* _Goal of the exercise_:
Reproduce the records below exactly as given.
**** Data supplied ****
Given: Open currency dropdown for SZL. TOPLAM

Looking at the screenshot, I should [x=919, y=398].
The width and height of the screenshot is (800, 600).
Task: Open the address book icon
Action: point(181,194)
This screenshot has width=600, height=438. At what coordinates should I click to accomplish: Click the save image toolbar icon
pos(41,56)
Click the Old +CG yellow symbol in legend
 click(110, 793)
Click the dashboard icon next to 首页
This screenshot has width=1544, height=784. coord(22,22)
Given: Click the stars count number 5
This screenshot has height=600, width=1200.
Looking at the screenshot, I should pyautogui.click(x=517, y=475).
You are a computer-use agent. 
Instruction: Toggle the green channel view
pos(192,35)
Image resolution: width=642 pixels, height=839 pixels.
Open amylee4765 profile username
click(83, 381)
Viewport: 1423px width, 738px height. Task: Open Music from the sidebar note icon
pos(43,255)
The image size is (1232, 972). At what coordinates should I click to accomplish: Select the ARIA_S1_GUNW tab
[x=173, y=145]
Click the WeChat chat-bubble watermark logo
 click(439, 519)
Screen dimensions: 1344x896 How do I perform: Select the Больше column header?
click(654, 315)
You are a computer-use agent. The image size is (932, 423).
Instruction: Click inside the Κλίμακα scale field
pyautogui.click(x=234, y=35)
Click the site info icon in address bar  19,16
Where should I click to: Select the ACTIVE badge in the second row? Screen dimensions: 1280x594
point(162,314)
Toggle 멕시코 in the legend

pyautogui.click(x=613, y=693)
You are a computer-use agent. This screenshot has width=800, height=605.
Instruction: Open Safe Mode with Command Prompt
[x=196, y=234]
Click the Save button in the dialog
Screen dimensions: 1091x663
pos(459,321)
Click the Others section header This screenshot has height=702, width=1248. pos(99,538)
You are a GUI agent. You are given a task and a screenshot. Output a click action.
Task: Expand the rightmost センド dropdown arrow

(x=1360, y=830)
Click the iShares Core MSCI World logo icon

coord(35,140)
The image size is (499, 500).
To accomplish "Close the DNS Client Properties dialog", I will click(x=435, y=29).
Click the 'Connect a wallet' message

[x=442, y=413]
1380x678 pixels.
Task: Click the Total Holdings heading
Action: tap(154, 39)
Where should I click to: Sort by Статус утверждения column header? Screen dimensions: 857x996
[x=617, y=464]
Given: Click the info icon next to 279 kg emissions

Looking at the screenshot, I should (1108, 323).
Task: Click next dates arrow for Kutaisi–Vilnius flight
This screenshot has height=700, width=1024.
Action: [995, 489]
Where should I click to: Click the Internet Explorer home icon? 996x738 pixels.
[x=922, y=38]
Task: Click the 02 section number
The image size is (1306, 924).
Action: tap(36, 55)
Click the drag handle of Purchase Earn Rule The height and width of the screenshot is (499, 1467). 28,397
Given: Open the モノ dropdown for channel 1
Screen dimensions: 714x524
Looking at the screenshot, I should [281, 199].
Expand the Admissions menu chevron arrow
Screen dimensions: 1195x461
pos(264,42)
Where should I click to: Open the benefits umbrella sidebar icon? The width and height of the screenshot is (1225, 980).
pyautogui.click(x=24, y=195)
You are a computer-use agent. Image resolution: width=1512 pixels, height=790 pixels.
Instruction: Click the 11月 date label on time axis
****
* _Answer box_:
Given: Open currency dropdown for SZL. TOPLAM

Looking at the screenshot, I should [x=919, y=398].
The width and height of the screenshot is (800, 600).
Task: Open the address book icon
Action: point(181,194)
This screenshot has width=600, height=438. At what coordinates should I click to accomplish: Click the save image toolbar icon
pos(41,56)
Click the Old +CG yellow symbol in legend
 click(110, 793)
Click the dashboard icon next to 首页
This screenshot has width=1544, height=784. coord(22,22)
Given: Click the stars count number 5
This screenshot has height=600, width=1200.
Looking at the screenshot, I should pyautogui.click(x=517, y=475).
You are a computer-use agent. 
Instruction: Toggle the green channel view
pos(192,35)
Image resolution: width=642 pixels, height=839 pixels.
Open amylee4765 profile username
click(83, 381)
Viewport: 1423px width, 738px height. Task: Open Music from the sidebar note icon
pos(43,255)
The image size is (1232, 972). At what coordinates should I click to accomplish: Select the ARIA_S1_GUNW tab
[x=173, y=145]
Click the WeChat chat-bubble watermark logo
 click(439, 519)
Screen dimensions: 1344x896 How do I perform: Select the Больше column header?
click(654, 315)
You are a computer-use agent. The image size is (932, 423).
Instruction: Click inside the Κλίμακα scale field
pyautogui.click(x=234, y=35)
Click the site info icon in address bar  19,16
Where should I click to: Select the ACTIVE badge in the second row? Screen dimensions: 1280x594
point(162,314)
Toggle 멕시코 in the legend

pyautogui.click(x=613, y=693)
You are a computer-use agent. This screenshot has width=800, height=605.
Instruction: Open Safe Mode with Command Prompt
[x=196, y=234]
Click the Save button in the dialog
Screen dimensions: 1091x663
pos(459,321)
Click the Others section header This screenshot has height=702, width=1248. pos(99,538)
You are a GUI agent. You are given a task and a screenshot. Output a click action.
Task: Expand the rightmost センド dropdown arrow

(x=1360, y=830)
Click the iShares Core MSCI World logo icon

coord(35,140)
The image size is (499, 500).
To accomplish "Close the DNS Client Properties dialog", I will click(x=435, y=29).
Click the 'Connect a wallet' message

[x=442, y=413]
1380x678 pixels.
Task: Click the Total Holdings heading
Action: tap(154, 39)
Where should I click to: Sort by Статус утверждения column header? Screen dimensions: 857x996
[x=617, y=464]
Given: Click the info icon next to 279 kg emissions

Looking at the screenshot, I should (1108, 323).
Task: Click next dates arrow for Kutaisi–Vilnius flight
This screenshot has height=700, width=1024.
Action: [995, 489]
Where should I click to: Click the Internet Explorer home icon? 996x738 pixels.
[x=922, y=38]
Task: Click the 02 section number
The image size is (1306, 924).
Action: tap(36, 55)
Click the drag handle of Purchase Earn Rule The height and width of the screenshot is (499, 1467). 28,397
Given: Open the モノ dropdown for channel 1
Screen dimensions: 714x524
Looking at the screenshot, I should [281, 199].
Expand the Admissions menu chevron arrow
Screen dimensions: 1195x461
pos(264,42)
Where should I click to: Open the benefits umbrella sidebar icon? The width and height of the screenshot is (1225, 980).
pyautogui.click(x=24, y=195)
You are a computer-use agent. Image resolution: width=1512 pixels, height=790 pixels.
Instruction: Click the 11月 date label on time axis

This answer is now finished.